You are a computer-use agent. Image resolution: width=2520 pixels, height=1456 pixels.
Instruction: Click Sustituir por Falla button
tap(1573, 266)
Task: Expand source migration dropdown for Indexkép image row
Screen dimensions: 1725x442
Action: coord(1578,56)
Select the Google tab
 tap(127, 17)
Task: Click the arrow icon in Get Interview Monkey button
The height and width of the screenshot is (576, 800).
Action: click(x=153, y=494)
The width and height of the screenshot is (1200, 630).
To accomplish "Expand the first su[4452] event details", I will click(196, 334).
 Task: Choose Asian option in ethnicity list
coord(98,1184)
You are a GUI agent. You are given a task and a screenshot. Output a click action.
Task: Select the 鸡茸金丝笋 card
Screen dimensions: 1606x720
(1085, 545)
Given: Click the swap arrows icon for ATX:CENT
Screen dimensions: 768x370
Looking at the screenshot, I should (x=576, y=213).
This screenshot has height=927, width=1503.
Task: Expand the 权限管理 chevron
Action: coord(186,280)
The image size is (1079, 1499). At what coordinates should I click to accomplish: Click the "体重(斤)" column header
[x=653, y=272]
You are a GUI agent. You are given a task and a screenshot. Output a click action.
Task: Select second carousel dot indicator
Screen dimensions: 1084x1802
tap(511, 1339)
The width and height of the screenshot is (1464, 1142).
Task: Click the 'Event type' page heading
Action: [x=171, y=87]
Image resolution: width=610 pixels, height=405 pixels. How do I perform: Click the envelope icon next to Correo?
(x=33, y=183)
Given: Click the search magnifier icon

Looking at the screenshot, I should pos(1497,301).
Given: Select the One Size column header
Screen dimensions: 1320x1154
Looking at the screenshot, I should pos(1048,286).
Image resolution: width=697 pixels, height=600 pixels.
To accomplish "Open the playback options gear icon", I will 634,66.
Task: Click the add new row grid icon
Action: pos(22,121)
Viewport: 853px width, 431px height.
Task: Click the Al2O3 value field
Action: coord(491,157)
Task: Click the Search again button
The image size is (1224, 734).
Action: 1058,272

**WHAT YOU SHOULD DO**
Transcribe the data exactly.

**OUTPUT OF THE TASK**
You are a computer-use agent. Image resolution: width=2520 pixels, height=1456 pixels.
Instruction: Click Sustituir por Falla button
tap(1573, 266)
Task: Expand source migration dropdown for Indexkép image row
Screen dimensions: 1725x442
Action: coord(1578,56)
Select the Google tab
 tap(127, 17)
Task: Click the arrow icon in Get Interview Monkey button
The height and width of the screenshot is (576, 800).
Action: click(x=153, y=494)
The width and height of the screenshot is (1200, 630).
To accomplish "Expand the first su[4452] event details", I will click(196, 334).
 Task: Choose Asian option in ethnicity list
coord(98,1184)
You are a GUI agent. You are given a task and a screenshot. Output a click action.
Task: Select the 鸡茸金丝笋 card
Screen dimensions: 1606x720
(1085, 545)
Given: Click the swap arrows icon for ATX:CENT
Screen dimensions: 768x370
Looking at the screenshot, I should (x=576, y=213).
This screenshot has height=927, width=1503.
Task: Expand the 权限管理 chevron
Action: coord(186,280)
The image size is (1079, 1499). At what coordinates should I click to accomplish: Click the "体重(斤)" column header
[x=653, y=272]
You are a GUI agent. You are given a task and a screenshot. Output a click action.
Task: Select second carousel dot indicator
Screen dimensions: 1084x1802
tap(511, 1339)
The width and height of the screenshot is (1464, 1142).
Task: Click the 'Event type' page heading
Action: [x=171, y=87]
Image resolution: width=610 pixels, height=405 pixels. How do I perform: Click the envelope icon next to Correo?
(x=33, y=183)
Given: Click the search magnifier icon

Looking at the screenshot, I should pos(1497,301).
Given: Select the One Size column header
Screen dimensions: 1320x1154
Looking at the screenshot, I should pos(1048,286).
Image resolution: width=697 pixels, height=600 pixels.
To accomplish "Open the playback options gear icon", I will 634,66.
Task: Click the add new row grid icon
Action: pos(22,121)
Viewport: 853px width, 431px height.
Task: Click the Al2O3 value field
Action: coord(491,157)
Task: Click the Search again button
The image size is (1224, 734).
Action: 1058,272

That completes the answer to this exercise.